Dataset records.
———

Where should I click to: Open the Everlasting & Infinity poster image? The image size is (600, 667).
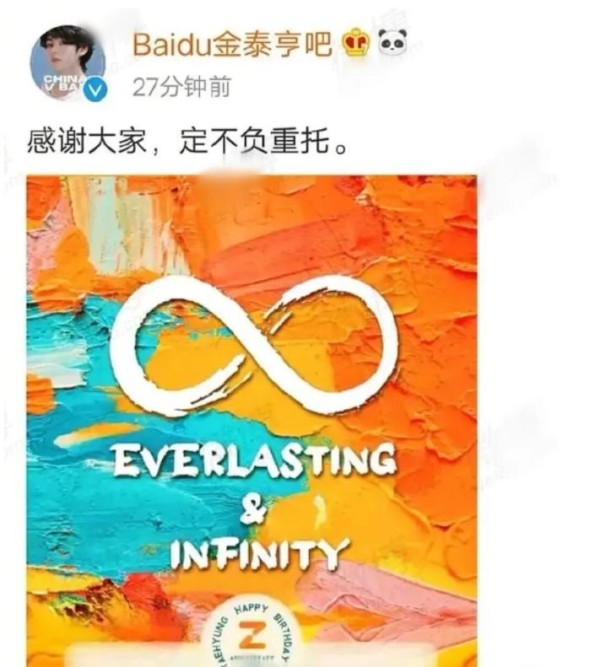point(252,421)
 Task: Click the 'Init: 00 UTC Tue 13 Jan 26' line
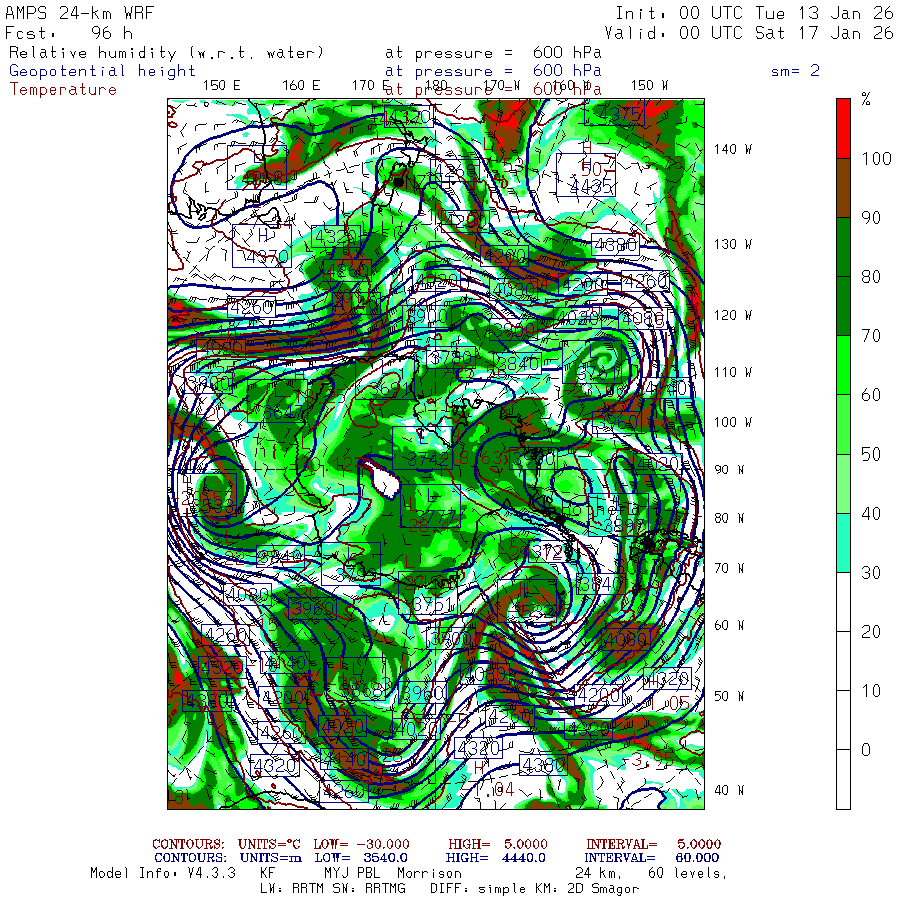pos(754,13)
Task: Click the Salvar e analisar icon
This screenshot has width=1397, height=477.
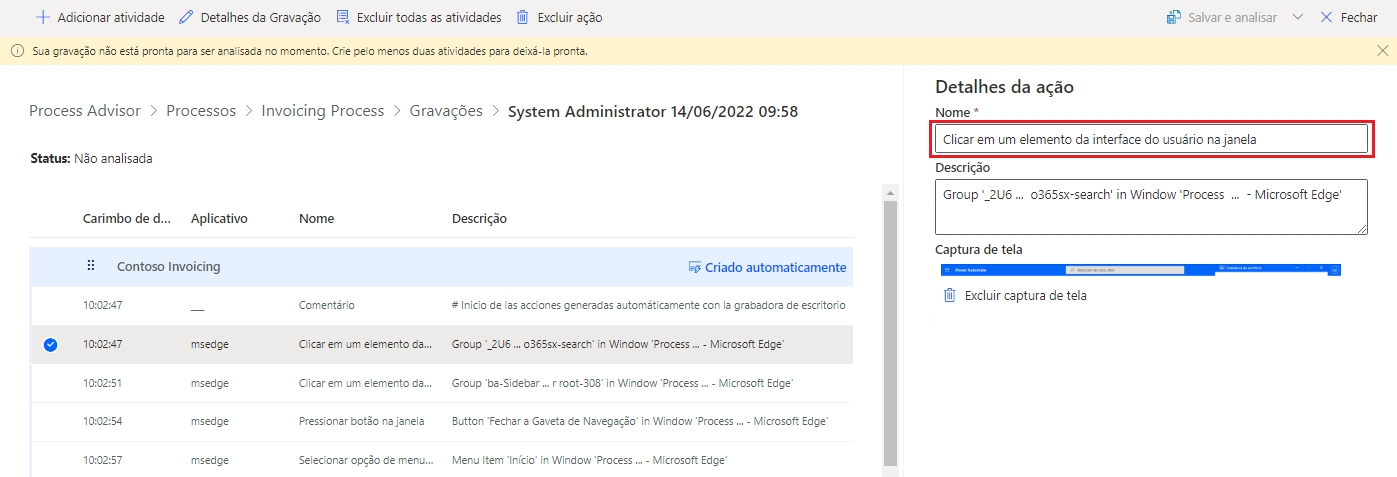Action: tap(1174, 18)
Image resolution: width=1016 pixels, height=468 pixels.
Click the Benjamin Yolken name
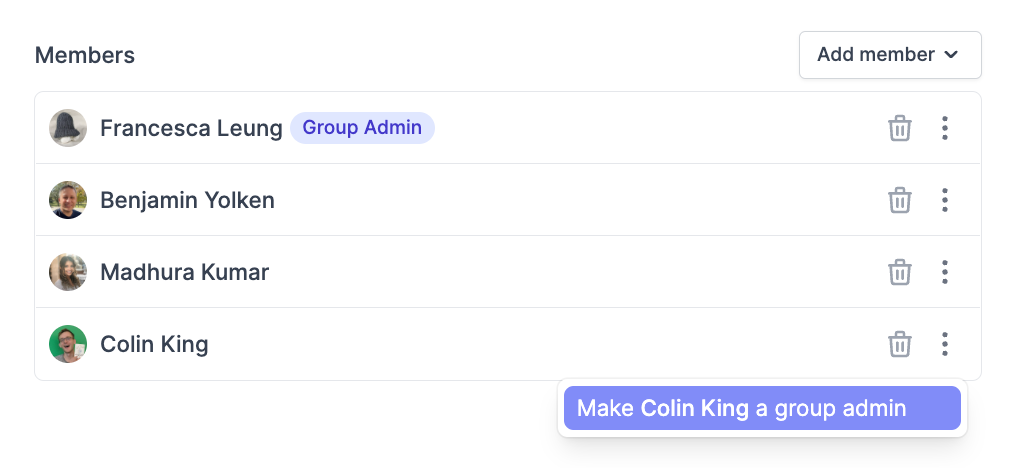pos(187,200)
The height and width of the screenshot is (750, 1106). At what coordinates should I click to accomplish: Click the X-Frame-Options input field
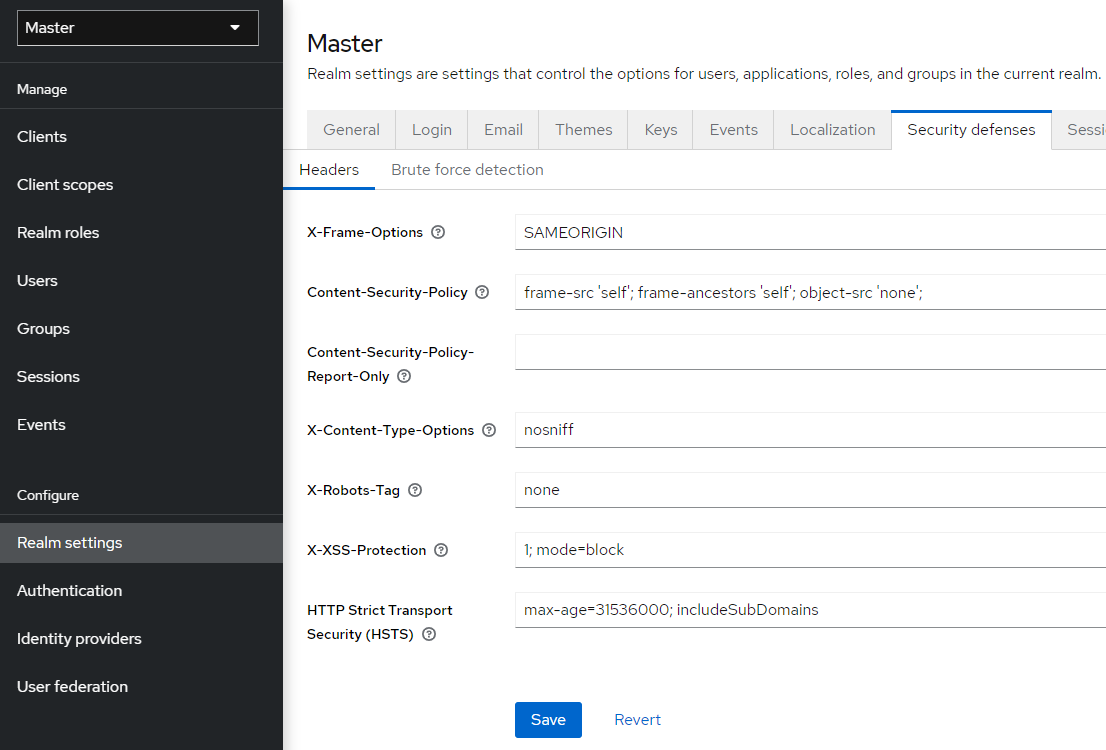coord(810,232)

———

Task brief. Nothing but the lines from the one containing "This screenshot has width=1397, height=477." through the last line of the data should appear in the answer, copied exactly, with pictures excluded.

Response to this task.
This screenshot has width=1397, height=477.
Action: tap(1174, 18)
Image resolution: width=1016 pixels, height=468 pixels.
Click the Benjamin Yolken name
pos(187,200)
The height and width of the screenshot is (750, 1106). At what coordinates should I click to accomplish: Click the X-Frame-Options input field
coord(810,232)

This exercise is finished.